11. Perote y Cuetzalan. Desde Soledad bajamos a la costa de nuevo, para luego subir otra vez a la sierra, ahora por Xalapa. Ahí disfrutamos una carne asada, cortesía de la familia del buen Beto, un momento de relax en un viaje que ya nos iba cobrando factura.

La mañana siguiente subimos al Cofre de Perote, con la camioneta arrastrándose hasta que se rindió cerca de los 3 mil 500 metros, protestando con un chorro de burbujas de gasolina que se escapaban del tanque a borbotones. Ni modo, tendríamos que subir el resto a pata, con todo el equipo a cuestas. Algunos de nosotros no nos vimos afectados por la altura, mientras que otros caminaban como borrachos, bajo el sopor inesperado de miles de metros que ponían a prueba algún secreto de la genética. Llegando a la cima, vislumbramos unos lagos de gran altura espejeando bajo el sol que caía a plomo por el aire tenue. De repente, en lontananza, se despejó un manojo de nubes para revelar por tan sólo un instante, la cumbre blanca y límpida del Citlaltépetl, el punto más alto de México.

En 1519, Cortés, acompañado de sus primeros aliados, subió por Perote, dejando testimonio de una vista incomparable que llegaba hasta el Popocatépetl y las fronteras esmaltadas del Valle de Anáhuac. Según las crónicas, muchos de los tlamemes, o cargadores esclavos que llevaban los fardos, se murieron por el cambio de altura. En su avanzada los españoles se fueron topando con emisarios de Moctezuma, que ya no sabían cómo hacerle para disuadir a los españoles de su camino a Tenochtitlan. Aquí la leyenda se entreteje sin pudor con los hechos. Es muy seductor caer en la narrativa de que Cortés encarnaba el mito del regreso de Quetzalcóatl, el dios exiliado y barbudo que juró volver, justo en el año Ce Acatl (uno caña), también conocido como 1519. Pero es inverosímil creer que una sociedad tan sofisticada como los mexicas, con una capacidad de construcción y administración imperial tan tremenda, hubiera creído que en verdad estaba luchando contra los dioses. Sin embargo, este mito seductor perdura, haciendo mella en la historia.

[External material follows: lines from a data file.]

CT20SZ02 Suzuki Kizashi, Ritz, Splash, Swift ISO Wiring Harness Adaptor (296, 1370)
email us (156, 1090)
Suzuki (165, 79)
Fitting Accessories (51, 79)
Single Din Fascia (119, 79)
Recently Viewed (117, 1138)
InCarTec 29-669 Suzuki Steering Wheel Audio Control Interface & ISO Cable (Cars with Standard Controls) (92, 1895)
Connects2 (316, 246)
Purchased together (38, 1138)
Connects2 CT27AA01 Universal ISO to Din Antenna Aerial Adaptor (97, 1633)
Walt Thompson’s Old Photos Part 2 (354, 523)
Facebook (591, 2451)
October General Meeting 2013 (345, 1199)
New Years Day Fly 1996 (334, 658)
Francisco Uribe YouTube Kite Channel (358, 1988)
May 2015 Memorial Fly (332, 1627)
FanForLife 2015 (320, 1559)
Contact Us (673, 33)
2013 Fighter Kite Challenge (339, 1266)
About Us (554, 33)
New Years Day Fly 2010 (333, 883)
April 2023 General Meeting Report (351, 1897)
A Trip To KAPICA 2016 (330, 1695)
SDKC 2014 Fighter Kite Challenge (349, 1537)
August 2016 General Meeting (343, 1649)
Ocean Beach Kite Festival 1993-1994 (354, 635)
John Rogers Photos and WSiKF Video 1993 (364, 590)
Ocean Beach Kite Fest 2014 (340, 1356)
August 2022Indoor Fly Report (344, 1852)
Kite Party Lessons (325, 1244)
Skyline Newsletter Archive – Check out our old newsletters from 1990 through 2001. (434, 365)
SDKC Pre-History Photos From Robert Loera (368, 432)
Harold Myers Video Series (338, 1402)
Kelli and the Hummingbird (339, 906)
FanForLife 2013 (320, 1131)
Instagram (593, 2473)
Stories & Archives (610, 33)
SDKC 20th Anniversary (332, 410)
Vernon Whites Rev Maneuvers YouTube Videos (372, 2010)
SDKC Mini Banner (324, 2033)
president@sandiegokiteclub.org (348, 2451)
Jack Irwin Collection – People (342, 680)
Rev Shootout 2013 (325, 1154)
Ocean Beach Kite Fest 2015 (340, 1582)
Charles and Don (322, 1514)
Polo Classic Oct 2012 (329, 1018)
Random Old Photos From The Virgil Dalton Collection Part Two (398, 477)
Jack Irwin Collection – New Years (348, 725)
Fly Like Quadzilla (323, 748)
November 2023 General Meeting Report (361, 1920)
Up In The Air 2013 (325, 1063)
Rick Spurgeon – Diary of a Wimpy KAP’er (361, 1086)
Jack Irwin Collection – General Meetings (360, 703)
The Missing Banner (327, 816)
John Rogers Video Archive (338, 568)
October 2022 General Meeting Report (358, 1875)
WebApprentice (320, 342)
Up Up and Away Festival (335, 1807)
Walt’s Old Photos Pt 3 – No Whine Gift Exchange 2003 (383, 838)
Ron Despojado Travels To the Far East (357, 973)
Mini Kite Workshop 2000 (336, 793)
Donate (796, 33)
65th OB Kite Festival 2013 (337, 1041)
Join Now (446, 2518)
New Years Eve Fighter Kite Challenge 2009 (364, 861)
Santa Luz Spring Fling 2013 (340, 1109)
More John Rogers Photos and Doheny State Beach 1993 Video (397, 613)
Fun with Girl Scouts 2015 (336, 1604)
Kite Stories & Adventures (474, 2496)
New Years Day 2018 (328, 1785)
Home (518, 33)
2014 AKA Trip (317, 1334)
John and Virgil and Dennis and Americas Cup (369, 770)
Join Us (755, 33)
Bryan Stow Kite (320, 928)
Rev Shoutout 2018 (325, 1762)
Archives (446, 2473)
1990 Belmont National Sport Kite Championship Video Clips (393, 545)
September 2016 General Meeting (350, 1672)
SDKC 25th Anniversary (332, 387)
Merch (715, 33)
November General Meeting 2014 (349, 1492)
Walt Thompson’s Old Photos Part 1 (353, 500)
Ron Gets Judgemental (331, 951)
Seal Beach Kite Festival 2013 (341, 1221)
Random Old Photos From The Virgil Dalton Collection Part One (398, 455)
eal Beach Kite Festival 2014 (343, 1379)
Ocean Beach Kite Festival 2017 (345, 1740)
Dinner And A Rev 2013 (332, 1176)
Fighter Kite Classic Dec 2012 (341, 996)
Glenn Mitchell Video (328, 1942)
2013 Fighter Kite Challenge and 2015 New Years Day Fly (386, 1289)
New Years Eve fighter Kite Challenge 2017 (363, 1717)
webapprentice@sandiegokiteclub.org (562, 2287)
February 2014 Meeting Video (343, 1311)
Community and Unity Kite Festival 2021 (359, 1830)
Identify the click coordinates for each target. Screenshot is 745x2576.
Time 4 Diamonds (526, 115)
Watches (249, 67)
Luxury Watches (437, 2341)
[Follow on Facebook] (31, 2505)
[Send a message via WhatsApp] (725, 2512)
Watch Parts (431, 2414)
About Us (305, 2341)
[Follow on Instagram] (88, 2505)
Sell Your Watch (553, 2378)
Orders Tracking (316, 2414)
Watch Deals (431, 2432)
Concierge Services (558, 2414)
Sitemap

Bajando Perote, agotados por la altura, nos detuvimos a cenar en un pueblo de traileros, en un restaurante español, anacrónico y delicioso. Recuerdo un brindis y un entusiasmo por el proyecto que por fin se sentía que iba cuajando. No hay nada como la hermandad del rodaje, del propósito compartido. Brindamos con vino tinto de Don Simón y decidimos seguirle hasta Cuetzalan, sin importar la noche, en lugar de quedarnos varados en ese sitio que no pintaba muy seguro. Entramos a Cuetzalan ya pasada la medianoche, navegando calles empedradas y edificios bañados por la luz plateada de la luna, hasta que dimos con nuestro hotel. Al día siguiente declaramos medio día libre y la banda se fue de paseo a unas cascadas. Mientras tanto, yo preparaba el rodaje de la tarde junto con Jorge, nuestro contacto local, un joven abogado de la comunidad nahua a quien conocimos gracias al cineasta Hatuey Viveros. Cuetzalan es parte del circuito de pueblos mágicos, y en verdad se merece el apelativo. Encaramado en las montañas, rodeado de un bosque bellísimo y lleno de tradición, su mayor fama, aparte de su arquitectura, son los voladores.

Los voladores que aceptaron participar eran del pueblo vecino de San Miguel, orgullosos y con una estampa fabulosa, trajeados de terciopelo rojo. El párroco de la iglesia que mira la plaza principal, donde está empotrado el palo gigantesco en el que iban a volar los compañeros, nos dio permiso de subir a la torre y fotografiar el ritual desde un enorme ojo de buey. Subieron los danzantes hasta el cuadril en la cima, y con cada metro subía el vértigo entre nosotros en el crew. Muchos acabamos con las tripas hechas un nudo mientras el conquistador observaba el ritual, una ofrenda de confianza ante el abismo, pasmado, al límite de sus sentidos.

En los textos de los cronistas de la época, destaca una ignorancia profunda del significado de las ceremonias que presenciaron. De la mano de esta falta de conocimiento, alcanzo a entrever unas ganas de comprender, pequeñas, muy burdas y altaneras, pero que conservan la huella del asombro y la sorpresa. Siento que esta contradicción sigue ahí, hasta el día de hoy, en la torpeza kitsch con la que gran parte de la sociedad mexicana nos acercamos al mundo indígena.